[SELECTED EXCERPT]

The financial impacts of the earthquakes, and, more recently, the COVID-19 pandemic, have reinforced the need for us to be in a financial position where we can respond to unexpected events.
To achieve financial resilience, we need to retain the ability to borrow funds at short notice to soften the impact of any fiscal emergency. This will ensure we can continue to deliver appropriate services without a big impact on rates.
In the short term, this gives us the ability to borrow close to $400 million to deal with any unexpected events.
To help us reach long-term financial resilience, we’re planning to achieve a balanced budget and to manage debt prudently.
In the past, we haven’t always had a balanced budget due to our rating for asset renewals being historically too low. We’ve been addressing this progressively since 2015 and will have a balanced budget again in all years except 2024/25.
We normally use debt to finance new long-term assets that benefit future generations of residents. This ensures the upfront cost is shared fairly across the generations who’ll be using them. We’ve also had to do some short-term borrowing to cover reduced revenue that resulted from COVID-19.

[/SELECTED EXCERPT]
[RECORDS]

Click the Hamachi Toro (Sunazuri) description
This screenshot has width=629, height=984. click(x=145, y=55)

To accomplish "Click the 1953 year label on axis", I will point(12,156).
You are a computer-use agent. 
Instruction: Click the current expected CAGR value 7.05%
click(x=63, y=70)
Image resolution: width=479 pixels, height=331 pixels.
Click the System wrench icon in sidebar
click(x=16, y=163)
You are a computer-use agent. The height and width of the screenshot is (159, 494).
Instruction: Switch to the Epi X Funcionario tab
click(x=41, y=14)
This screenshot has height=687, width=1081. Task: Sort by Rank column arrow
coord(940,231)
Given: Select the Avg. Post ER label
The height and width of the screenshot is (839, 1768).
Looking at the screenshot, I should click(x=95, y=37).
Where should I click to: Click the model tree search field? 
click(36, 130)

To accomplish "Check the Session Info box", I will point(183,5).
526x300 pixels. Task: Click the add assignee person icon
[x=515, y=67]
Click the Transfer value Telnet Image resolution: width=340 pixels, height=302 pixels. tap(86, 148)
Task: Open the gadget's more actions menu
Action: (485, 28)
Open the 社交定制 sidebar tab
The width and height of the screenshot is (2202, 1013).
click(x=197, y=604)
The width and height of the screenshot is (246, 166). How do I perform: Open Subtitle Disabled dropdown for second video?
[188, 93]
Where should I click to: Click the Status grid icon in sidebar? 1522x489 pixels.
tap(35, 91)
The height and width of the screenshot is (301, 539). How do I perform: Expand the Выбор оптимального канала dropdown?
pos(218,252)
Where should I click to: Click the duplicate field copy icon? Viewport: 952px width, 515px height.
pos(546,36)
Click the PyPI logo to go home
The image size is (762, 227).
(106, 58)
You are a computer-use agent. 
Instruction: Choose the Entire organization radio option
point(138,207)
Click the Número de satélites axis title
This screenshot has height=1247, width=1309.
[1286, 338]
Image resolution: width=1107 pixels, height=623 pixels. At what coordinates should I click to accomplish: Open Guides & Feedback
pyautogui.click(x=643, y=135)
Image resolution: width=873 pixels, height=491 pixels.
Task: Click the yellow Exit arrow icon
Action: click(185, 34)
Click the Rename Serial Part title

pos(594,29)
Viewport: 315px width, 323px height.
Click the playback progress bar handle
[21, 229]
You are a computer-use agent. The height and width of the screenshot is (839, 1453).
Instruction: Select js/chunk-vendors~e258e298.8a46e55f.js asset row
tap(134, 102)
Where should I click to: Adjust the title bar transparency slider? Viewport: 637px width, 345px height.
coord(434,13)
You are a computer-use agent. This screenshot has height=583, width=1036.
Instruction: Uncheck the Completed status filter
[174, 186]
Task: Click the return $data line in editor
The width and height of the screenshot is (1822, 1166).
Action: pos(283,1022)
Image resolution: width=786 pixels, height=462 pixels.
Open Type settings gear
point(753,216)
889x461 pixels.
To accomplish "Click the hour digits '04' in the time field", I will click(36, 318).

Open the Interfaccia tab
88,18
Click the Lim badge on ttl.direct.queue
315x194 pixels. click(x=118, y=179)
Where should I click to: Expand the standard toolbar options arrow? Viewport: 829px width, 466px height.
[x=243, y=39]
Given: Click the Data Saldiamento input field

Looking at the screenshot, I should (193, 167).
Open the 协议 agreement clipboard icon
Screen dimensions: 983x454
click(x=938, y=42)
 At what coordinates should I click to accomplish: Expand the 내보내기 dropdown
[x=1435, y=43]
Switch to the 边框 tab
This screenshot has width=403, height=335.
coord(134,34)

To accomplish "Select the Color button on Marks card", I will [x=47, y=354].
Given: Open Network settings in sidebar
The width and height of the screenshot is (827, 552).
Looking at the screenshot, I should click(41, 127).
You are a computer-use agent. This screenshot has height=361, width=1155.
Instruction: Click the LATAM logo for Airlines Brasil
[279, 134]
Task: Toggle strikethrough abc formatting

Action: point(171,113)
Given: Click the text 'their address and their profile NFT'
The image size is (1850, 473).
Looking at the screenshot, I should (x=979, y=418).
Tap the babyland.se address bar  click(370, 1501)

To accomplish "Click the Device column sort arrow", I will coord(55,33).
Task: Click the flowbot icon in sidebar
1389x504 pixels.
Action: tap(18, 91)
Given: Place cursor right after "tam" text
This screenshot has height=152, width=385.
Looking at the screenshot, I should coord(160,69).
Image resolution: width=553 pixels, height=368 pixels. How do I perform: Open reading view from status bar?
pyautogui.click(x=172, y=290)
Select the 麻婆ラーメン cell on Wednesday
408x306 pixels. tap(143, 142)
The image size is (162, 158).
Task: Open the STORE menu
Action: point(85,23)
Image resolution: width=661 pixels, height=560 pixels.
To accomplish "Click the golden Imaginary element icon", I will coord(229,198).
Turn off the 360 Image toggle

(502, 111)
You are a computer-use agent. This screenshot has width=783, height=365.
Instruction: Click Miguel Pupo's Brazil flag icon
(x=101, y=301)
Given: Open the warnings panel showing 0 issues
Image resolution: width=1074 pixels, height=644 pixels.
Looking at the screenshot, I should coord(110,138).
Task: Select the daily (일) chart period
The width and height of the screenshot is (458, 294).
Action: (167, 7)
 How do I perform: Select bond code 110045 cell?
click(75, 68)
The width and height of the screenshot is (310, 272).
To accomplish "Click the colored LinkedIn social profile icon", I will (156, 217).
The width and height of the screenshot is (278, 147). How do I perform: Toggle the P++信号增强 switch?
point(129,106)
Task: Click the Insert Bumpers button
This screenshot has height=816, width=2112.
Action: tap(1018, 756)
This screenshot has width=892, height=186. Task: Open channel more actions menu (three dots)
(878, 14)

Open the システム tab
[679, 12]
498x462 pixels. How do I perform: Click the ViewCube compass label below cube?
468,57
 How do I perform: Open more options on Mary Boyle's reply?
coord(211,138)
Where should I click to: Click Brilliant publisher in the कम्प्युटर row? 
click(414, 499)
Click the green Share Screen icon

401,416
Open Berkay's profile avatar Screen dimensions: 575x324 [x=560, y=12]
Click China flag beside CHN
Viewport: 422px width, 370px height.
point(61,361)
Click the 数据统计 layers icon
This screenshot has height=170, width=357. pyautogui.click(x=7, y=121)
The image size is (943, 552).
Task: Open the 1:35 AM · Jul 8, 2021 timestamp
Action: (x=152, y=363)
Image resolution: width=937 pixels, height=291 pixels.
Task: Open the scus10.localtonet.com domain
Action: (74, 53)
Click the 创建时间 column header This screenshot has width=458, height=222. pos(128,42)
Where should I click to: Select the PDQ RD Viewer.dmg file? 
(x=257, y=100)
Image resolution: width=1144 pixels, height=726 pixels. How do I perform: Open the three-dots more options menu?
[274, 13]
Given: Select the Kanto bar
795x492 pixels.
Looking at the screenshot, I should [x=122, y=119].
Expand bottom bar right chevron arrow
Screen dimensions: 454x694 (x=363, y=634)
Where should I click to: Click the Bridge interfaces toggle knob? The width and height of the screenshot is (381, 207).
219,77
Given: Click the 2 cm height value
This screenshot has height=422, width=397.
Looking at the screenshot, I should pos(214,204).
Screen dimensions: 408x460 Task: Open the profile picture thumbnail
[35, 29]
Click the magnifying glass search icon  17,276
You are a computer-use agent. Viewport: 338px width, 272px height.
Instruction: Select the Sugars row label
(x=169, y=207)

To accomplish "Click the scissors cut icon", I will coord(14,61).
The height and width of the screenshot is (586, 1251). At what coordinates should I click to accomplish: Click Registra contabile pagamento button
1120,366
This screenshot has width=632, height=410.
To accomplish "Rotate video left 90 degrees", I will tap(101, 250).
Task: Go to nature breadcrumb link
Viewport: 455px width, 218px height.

[/RECORDS]

» **WHAT YOU NEED TO DO**:
A. According to the text on financial resilience, which year will the budget not be balanced?
B. List every purpose that the financial resilience text gives for borrowing or using debt.
C. Continue the text on financial resilience from its last sentence.

» **RESULTS**:
A. 2024/25

B.
- To soften the impact of any fiscal emergency
- To deal with any unexpected events
- To finance new long-term assets that benefit future generations of residents
- To cover reduced revenue that resulted from COVID-19

C.
While we can service our current and forecast debt comfortably, carrying a relatively high level of debt means we need to restrain the increase in debt to ensure we have financial resilience.
The Council’s net debt (our total debt minus our cash holdings and debt that’s owed to us) is forecast to be $1.6 billion at 30 June 2022 – $250 million lower than predicted in 2018. Our total assets amount to about $15.6 billion, which gives us a debt-to-asset ratio of around 10 per cent. As an analogy, first home buyers generally borrow 80 to 90 per cent of house value to purchase properties.
Our net debt to revenue ratio is forecast to peak in 2028 before reducing over time.
By 2027, we’re planning to have repaid all the debt we took on to meet the shortfall caused by COVID-19.